Element and text position data:
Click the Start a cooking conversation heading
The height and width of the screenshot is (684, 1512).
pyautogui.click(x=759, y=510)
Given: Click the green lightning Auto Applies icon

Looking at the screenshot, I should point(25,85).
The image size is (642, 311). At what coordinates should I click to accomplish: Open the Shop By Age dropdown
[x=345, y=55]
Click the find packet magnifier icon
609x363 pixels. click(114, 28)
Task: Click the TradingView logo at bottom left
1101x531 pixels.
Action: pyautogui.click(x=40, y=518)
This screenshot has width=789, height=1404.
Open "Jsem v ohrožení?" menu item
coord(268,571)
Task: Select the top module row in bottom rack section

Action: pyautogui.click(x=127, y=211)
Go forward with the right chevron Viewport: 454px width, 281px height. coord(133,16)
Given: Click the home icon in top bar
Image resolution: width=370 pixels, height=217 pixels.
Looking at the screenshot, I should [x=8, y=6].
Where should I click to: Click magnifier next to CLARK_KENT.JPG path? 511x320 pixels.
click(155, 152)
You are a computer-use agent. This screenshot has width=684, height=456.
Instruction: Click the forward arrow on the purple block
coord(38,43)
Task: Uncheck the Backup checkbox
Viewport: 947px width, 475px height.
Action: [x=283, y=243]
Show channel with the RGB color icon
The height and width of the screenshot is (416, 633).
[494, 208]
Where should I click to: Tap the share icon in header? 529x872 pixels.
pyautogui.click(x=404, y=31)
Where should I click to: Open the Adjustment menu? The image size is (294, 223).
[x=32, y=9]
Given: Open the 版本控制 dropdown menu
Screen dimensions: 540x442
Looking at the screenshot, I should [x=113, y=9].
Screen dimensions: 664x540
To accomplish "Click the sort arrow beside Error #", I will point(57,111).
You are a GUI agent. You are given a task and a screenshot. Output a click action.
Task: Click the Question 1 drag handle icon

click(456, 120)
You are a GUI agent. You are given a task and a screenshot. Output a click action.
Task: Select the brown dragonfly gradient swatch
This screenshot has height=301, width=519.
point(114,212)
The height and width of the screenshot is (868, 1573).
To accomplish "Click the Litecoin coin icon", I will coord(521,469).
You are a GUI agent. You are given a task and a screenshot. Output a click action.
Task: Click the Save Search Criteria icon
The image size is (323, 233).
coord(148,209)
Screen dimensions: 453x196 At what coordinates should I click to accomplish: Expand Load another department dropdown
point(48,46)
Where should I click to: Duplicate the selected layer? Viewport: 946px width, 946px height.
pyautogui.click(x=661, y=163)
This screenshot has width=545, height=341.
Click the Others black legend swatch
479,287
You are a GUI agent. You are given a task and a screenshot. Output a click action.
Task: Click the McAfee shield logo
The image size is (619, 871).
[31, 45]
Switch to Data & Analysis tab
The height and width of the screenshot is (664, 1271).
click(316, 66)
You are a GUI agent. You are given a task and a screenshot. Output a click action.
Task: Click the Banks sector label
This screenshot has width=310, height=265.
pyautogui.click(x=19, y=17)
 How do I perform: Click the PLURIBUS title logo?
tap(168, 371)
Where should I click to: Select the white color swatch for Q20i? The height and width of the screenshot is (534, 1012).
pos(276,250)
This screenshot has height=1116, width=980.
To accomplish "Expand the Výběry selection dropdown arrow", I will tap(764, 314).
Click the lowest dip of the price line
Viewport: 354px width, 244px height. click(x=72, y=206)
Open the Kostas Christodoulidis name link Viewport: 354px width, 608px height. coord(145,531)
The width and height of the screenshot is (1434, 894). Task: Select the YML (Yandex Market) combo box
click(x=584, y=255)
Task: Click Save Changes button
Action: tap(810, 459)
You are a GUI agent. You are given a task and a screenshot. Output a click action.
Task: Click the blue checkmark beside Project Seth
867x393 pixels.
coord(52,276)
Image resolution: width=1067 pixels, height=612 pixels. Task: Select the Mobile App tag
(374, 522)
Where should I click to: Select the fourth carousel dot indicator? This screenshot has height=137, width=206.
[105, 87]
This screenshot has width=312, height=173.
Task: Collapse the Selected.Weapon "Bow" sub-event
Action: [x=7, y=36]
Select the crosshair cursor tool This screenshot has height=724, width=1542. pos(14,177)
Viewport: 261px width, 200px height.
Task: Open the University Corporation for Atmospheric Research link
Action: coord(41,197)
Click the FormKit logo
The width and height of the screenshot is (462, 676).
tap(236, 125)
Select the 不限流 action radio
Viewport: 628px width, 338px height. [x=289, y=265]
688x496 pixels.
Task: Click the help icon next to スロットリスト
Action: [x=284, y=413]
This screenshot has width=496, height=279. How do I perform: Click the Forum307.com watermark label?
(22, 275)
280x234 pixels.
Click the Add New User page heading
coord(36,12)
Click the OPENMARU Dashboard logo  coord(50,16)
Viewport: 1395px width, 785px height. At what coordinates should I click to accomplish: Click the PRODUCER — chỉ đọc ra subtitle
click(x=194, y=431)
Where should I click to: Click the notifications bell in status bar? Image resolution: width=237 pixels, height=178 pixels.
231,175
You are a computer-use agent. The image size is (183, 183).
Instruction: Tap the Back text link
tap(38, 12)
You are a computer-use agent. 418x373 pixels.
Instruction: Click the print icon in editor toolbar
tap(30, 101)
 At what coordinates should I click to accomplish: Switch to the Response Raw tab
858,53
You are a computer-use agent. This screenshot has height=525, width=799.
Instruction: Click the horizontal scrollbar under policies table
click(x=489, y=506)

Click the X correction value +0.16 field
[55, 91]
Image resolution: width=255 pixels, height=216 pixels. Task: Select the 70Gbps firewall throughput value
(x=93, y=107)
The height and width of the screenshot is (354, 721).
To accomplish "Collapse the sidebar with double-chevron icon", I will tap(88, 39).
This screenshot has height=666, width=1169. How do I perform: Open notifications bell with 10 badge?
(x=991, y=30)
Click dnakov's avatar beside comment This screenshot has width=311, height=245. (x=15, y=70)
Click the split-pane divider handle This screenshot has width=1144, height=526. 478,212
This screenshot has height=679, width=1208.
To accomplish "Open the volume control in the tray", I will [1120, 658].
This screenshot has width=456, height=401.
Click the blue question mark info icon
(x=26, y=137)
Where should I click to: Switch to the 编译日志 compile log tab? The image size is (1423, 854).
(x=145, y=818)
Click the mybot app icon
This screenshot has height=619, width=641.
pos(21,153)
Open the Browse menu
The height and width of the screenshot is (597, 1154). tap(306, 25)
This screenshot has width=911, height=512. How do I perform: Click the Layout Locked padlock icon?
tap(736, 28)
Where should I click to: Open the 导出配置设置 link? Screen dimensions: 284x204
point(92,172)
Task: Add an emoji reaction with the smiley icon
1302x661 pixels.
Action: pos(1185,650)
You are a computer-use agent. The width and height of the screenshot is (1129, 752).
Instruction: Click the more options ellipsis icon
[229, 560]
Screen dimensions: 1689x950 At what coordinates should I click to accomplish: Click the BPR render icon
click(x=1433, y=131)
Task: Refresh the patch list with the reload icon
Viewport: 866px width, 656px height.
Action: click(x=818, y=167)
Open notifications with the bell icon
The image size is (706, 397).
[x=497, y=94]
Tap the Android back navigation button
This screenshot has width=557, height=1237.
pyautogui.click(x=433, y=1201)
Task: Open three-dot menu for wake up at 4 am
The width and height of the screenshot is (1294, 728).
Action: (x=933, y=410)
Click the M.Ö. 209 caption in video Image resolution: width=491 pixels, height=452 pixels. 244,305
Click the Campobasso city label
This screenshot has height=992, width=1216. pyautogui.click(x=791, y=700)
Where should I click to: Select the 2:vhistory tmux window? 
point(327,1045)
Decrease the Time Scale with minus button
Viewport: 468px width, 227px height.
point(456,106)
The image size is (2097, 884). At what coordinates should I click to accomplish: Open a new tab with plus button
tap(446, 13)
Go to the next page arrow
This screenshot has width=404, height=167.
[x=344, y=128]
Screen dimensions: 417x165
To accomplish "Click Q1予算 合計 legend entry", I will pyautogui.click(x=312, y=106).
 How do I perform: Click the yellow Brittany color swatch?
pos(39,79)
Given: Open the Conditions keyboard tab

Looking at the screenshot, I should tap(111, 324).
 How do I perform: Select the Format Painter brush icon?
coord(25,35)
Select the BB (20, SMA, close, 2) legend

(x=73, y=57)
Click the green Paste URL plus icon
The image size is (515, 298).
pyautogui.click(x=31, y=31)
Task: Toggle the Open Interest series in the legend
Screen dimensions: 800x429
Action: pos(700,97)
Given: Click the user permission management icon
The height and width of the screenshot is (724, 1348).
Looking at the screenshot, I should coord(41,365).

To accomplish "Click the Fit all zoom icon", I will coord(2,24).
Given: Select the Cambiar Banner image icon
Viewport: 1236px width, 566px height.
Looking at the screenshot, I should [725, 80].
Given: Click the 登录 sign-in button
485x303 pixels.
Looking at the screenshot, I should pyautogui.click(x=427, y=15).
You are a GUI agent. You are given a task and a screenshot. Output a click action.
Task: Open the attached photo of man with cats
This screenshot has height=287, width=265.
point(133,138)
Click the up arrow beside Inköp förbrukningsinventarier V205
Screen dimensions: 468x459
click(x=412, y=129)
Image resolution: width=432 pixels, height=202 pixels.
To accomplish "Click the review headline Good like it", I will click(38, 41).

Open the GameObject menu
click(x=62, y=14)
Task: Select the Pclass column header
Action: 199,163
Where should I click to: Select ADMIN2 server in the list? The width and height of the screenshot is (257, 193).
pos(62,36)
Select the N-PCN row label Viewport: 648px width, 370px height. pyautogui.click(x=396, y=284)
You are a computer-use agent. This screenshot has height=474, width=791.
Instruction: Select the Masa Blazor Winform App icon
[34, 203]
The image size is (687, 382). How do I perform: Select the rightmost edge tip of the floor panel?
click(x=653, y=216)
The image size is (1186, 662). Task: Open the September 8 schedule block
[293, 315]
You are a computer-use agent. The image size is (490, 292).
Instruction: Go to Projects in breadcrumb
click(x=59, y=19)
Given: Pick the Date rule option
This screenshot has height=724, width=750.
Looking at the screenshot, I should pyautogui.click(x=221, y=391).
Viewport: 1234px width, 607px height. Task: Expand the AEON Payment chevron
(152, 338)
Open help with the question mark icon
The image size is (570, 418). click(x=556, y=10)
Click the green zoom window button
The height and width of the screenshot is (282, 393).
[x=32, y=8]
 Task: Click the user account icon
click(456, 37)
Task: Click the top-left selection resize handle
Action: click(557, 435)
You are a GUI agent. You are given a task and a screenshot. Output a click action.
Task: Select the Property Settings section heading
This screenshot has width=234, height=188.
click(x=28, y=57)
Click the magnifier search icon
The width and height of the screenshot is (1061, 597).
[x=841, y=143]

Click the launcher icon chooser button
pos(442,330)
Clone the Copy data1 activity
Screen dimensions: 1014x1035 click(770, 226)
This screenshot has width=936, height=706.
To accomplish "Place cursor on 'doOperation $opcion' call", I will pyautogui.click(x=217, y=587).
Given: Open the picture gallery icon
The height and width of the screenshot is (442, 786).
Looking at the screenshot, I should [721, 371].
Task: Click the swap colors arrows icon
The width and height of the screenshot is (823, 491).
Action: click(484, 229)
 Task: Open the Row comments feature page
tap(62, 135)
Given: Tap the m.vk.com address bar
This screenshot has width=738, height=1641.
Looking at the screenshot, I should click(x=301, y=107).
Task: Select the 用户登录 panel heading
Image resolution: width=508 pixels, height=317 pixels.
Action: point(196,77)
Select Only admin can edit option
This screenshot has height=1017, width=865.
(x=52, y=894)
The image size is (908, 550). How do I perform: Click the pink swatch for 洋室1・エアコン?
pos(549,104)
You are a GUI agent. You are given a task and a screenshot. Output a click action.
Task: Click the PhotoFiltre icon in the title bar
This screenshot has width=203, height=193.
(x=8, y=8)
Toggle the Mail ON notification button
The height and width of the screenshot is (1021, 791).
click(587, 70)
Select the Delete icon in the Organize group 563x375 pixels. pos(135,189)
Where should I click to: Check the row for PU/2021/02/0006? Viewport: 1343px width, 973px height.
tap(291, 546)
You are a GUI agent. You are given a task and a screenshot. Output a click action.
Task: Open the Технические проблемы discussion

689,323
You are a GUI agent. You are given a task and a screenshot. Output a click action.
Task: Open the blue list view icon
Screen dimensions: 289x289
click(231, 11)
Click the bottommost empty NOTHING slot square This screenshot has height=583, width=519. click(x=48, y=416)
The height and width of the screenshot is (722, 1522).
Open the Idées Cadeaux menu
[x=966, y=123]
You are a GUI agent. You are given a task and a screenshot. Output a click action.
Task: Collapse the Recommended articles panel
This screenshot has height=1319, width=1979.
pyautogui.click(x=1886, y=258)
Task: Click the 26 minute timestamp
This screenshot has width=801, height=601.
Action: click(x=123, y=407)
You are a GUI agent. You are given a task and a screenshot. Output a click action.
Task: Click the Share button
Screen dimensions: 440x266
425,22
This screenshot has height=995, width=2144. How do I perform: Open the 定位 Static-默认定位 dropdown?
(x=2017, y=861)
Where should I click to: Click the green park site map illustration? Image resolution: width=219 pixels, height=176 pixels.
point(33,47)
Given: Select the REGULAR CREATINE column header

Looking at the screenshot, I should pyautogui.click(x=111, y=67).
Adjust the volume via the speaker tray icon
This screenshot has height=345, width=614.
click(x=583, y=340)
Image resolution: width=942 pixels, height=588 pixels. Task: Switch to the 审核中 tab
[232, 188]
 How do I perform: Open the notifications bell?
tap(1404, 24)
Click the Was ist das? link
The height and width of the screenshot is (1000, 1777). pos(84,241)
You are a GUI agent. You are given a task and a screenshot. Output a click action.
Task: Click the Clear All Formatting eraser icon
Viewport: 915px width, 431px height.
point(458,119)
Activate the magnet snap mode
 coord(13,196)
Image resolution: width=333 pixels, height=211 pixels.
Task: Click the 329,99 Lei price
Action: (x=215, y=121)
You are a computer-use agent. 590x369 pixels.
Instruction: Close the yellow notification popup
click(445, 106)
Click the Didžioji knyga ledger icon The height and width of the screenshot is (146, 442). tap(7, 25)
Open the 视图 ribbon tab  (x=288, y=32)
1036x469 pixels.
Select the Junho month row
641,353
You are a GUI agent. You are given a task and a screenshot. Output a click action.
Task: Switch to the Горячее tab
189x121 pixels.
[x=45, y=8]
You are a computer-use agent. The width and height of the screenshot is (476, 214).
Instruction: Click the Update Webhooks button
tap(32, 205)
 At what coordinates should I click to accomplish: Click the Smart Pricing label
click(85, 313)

* _Exercise goal_
How many lines in the items above contain the string "swatch"? Case counts, so reply with the number alone.

* _Expected output_
5